Nasturî harekâtını büyük bir süratle tamamlayan Cafer Tayyar Eğilmez Paşa’nın kumandasındaki birlikler bir anda Musul’a iniverdi. Paşa’nın bizzat ağzından dinlediklerim: 1927 yılında cereyan eden bu işgal üzerine İngiltere Ankara’ya sert bir nota verdi ve takip etti.
Bir an geldi ki Ankara, Musul’u tahliyeye karar verdi.
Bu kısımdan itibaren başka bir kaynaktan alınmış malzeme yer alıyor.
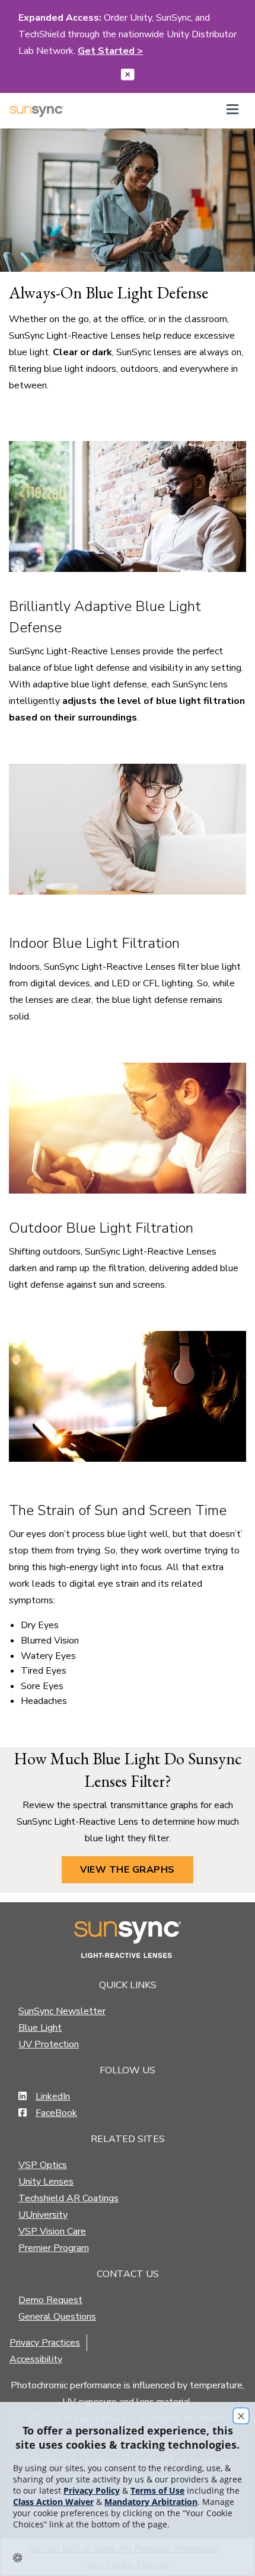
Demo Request (50, 2300)
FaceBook (56, 2113)
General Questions (57, 2316)
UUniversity (43, 2214)
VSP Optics (42, 2165)
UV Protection (48, 2044)
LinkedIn (53, 2096)
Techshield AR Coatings (68, 2198)
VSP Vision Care (52, 2231)
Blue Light (40, 2027)
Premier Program (53, 2248)
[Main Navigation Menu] (232, 111)
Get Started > (110, 50)
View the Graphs (127, 1869)
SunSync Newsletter (62, 2011)
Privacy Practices (44, 2342)
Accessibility (35, 2359)
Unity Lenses (46, 2181)
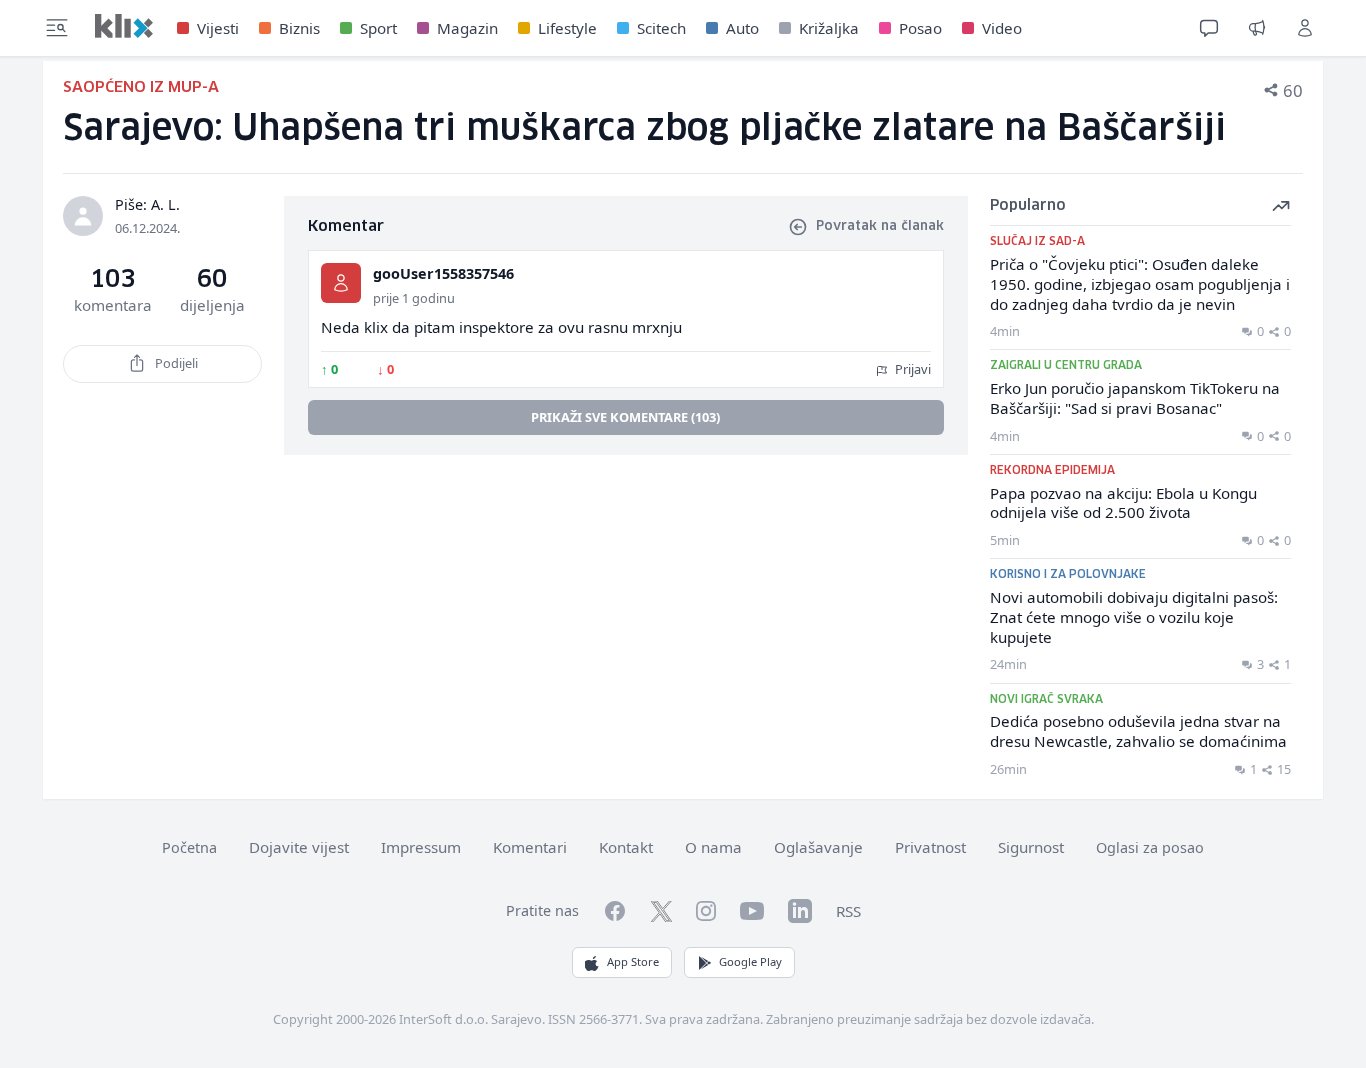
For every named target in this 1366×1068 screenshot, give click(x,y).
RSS (848, 911)
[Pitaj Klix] (1209, 28)
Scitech (661, 28)
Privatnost (930, 847)
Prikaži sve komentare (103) (625, 417)
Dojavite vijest (299, 847)
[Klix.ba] (124, 26)
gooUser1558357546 (443, 273)
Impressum (421, 847)
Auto (742, 28)
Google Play (750, 961)
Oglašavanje (818, 847)
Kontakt (626, 847)
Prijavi (911, 369)
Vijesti (218, 28)
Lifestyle (567, 28)
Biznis (299, 28)
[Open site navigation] (57, 28)
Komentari (530, 847)
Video (1002, 28)
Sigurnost (1031, 847)
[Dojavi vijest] (1257, 28)
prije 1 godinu (414, 298)
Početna (189, 847)
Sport (378, 28)
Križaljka (829, 28)
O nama (713, 847)
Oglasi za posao (1150, 847)
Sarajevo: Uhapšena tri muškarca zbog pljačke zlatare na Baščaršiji (644, 129)
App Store (633, 961)
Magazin (467, 28)
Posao (920, 28)
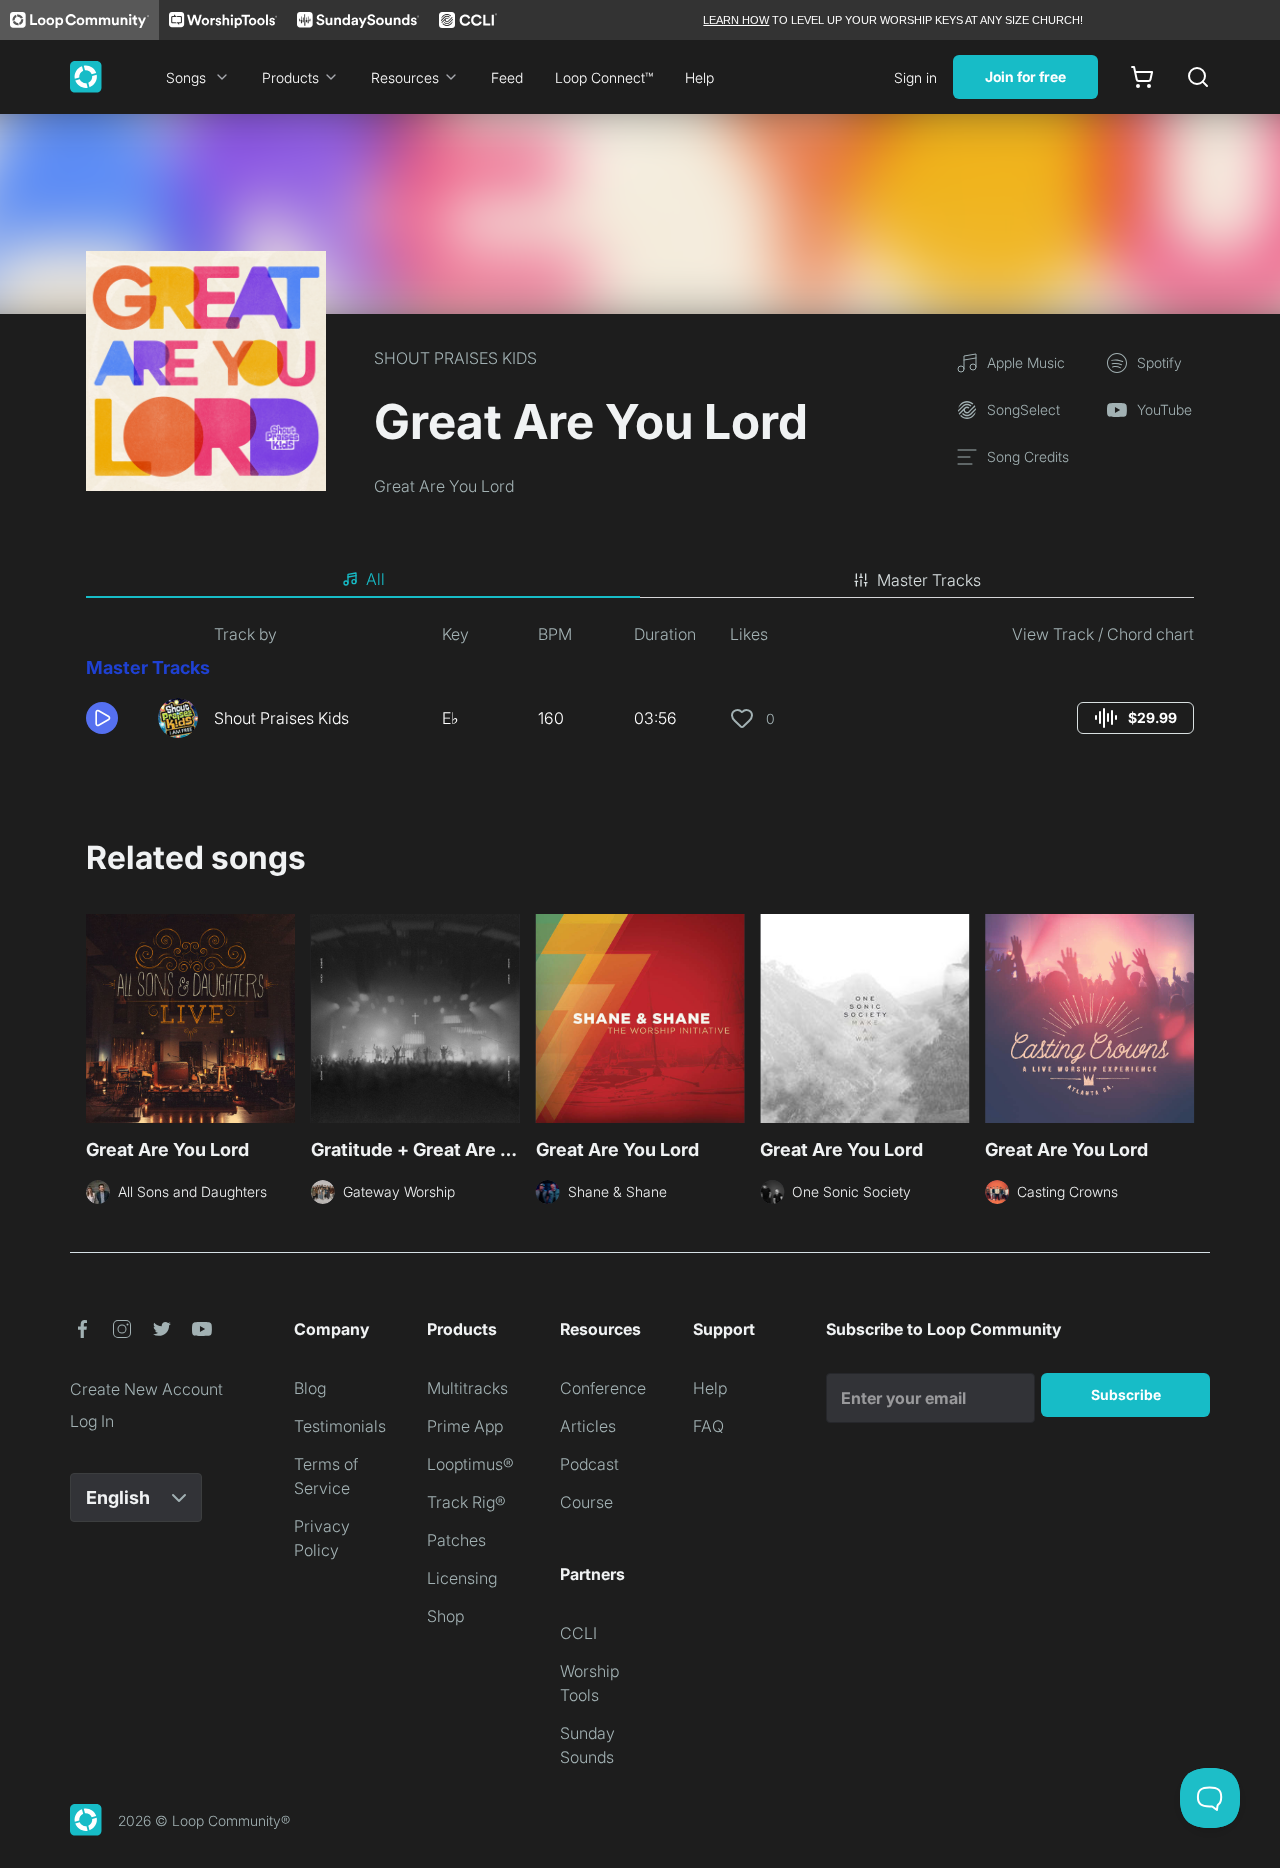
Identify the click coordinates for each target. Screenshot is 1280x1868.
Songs (186, 77)
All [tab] (375, 579)
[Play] (102, 718)
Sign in (915, 77)
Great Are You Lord (444, 486)
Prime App (465, 1426)
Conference (603, 1388)
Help (699, 77)
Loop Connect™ (604, 77)
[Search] (1198, 77)
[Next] (1182, 1021)
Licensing (462, 1578)
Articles (588, 1426)
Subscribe (1126, 1394)
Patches (456, 1540)
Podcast (589, 1464)
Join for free (1025, 76)
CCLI (578, 1633)
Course (586, 1502)
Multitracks (467, 1388)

Bu karar, kolordu kumandanı sıfatı ile Cafer Tayyar Paşa’ya bildirildiği vakit o âdeta şaşırdı, şoke oldu.
Musul’dan hiç çıkmak istemedi, İngiliz notalarının blöf olduğunu tekrarlayıp durdu.
Cafer Tayyar Paşa iddialarında haklı idi. İngilizler hakikaten blöf yapıyorlardı. Ve yalnız Musul için yeni bir harbi göze alabilecekleri de çok şüpheli idi.
Cafer Paşa direnince telgrafla Ankara’ya çağrıldı. Musul’u korumakta direnince, görevden azledildi.”
ZEHİRLENEREK ÖLDÜRÜLDÜ
Musul araştırmacısı Raif Karadağ’ın ölü bulunduğu otel odasında, olayı inceleyen savcı ve aile doktoru ile kendisi arasında geçen münakaşaları anlatan Murat Karadağ, babasının resmi açıklamalardaki ‘Kalp yetmezliğinden öldü’ iddialarının aksine uzman doktorlara göre nı otel odasında ‘zehirlenerek öldürüldü’.
Murat Karadağ, şunları söyledi: “Savcı, babamın kalp yetmezliğinden ölüm raporuna gerekçe olarak, vücudunun bir bölümündeki morartıyı delil olarak gösterdi.
Ancak babamın orta okuldan sınıf arkadaşı ve aile doktoru olan Kartal Baştabibi Yavuz Bey rapora baktığında şoke oldu. Yavuz Bey ‘Murat, babanla olan dostluğumuz bakidir.
Kalp hastası olsa benim mutlaka haberim olurdu. Onun birileri tarafından zehirlenerek öldürüldüğünü düşünüyorum’ dedi.”